Problem to work on —
Copy all of the data below line for line, changing nothing.

[Records to process start]

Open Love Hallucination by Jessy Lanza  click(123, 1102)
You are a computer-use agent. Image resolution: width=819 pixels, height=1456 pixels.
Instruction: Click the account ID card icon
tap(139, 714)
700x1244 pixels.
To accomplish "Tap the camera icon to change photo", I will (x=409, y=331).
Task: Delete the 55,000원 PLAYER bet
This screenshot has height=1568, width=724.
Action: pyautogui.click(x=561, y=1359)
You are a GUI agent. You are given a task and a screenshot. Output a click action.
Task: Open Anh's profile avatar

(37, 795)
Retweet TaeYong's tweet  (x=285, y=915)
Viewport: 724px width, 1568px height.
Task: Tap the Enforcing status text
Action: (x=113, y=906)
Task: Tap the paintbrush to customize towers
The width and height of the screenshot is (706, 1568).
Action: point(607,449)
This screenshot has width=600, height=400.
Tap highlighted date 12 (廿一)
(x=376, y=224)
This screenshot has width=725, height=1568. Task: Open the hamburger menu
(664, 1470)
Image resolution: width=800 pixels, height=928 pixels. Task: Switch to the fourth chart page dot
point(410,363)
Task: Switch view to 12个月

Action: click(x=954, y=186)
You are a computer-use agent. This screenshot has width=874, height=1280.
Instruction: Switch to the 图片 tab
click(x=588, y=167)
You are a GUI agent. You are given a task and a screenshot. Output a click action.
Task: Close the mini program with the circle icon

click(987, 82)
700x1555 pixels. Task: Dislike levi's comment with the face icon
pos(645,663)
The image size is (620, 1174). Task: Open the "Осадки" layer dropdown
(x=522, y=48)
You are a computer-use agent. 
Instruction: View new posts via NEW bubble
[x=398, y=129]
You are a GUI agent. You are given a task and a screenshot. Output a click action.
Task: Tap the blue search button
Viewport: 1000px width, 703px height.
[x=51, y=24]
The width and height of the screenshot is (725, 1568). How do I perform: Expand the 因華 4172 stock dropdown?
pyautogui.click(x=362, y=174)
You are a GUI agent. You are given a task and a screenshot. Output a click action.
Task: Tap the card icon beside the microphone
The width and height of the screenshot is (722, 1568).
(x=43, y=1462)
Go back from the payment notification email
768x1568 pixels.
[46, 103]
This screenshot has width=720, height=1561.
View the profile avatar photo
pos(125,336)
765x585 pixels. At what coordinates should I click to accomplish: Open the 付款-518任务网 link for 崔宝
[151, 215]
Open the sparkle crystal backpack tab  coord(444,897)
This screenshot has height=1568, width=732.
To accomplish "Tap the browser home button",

[Records to process end]

Result for this task —
Open Love Hallucination by Jessy Lanza  click(123, 1102)
You are a computer-use agent. Image resolution: width=819 pixels, height=1456 pixels.
Instruction: Click the account ID card icon
tap(139, 714)
700x1244 pixels.
To accomplish "Tap the camera icon to change photo", I will (x=409, y=331).
Task: Delete the 55,000원 PLAYER bet
This screenshot has height=1568, width=724.
Action: pyautogui.click(x=561, y=1359)
You are a GUI agent. You are given a task and a screenshot. Output a click action.
Task: Open Anh's profile avatar

(37, 795)
Retweet TaeYong's tweet  (x=285, y=915)
Viewport: 724px width, 1568px height.
Task: Tap the Enforcing status text
Action: (x=113, y=906)
Task: Tap the paintbrush to customize towers
The width and height of the screenshot is (706, 1568).
Action: point(607,449)
This screenshot has width=600, height=400.
Tap highlighted date 12 (廿一)
(x=376, y=224)
This screenshot has width=725, height=1568. Task: Open the hamburger menu
(664, 1470)
Image resolution: width=800 pixels, height=928 pixels. Task: Switch to the fourth chart page dot
point(410,363)
Task: Switch view to 12个月

Action: click(x=954, y=186)
You are a computer-use agent. This screenshot has width=874, height=1280.
Instruction: Switch to the 图片 tab
click(x=588, y=167)
You are a GUI agent. You are given a task and a screenshot. Output a click action.
Task: Close the mini program with the circle icon

click(987, 82)
700x1555 pixels. Task: Dislike levi's comment with the face icon
pos(645,663)
The image size is (620, 1174). Task: Open the "Осадки" layer dropdown
(x=522, y=48)
You are a computer-use agent. 
Instruction: View new posts via NEW bubble
[x=398, y=129]
You are a GUI agent. You are given a task and a screenshot. Output a click action.
Task: Tap the blue search button
Viewport: 1000px width, 703px height.
[x=51, y=24]
The width and height of the screenshot is (725, 1568). How do I perform: Expand the 因華 4172 stock dropdown?
pyautogui.click(x=362, y=174)
You are a GUI agent. You are given a task and a screenshot. Output a click action.
Task: Tap the card icon beside the microphone
The width and height of the screenshot is (722, 1568).
(x=43, y=1462)
Go back from the payment notification email
768x1568 pixels.
[46, 103]
This screenshot has width=720, height=1561.
View the profile avatar photo
pos(125,336)
765x585 pixels. At what coordinates should I click to accomplish: Open the 付款-518任务网 link for 崔宝
[151, 215]
Open the sparkle crystal backpack tab  coord(444,897)
This screenshot has height=1568, width=732.
To accomplish "Tap the browser home button",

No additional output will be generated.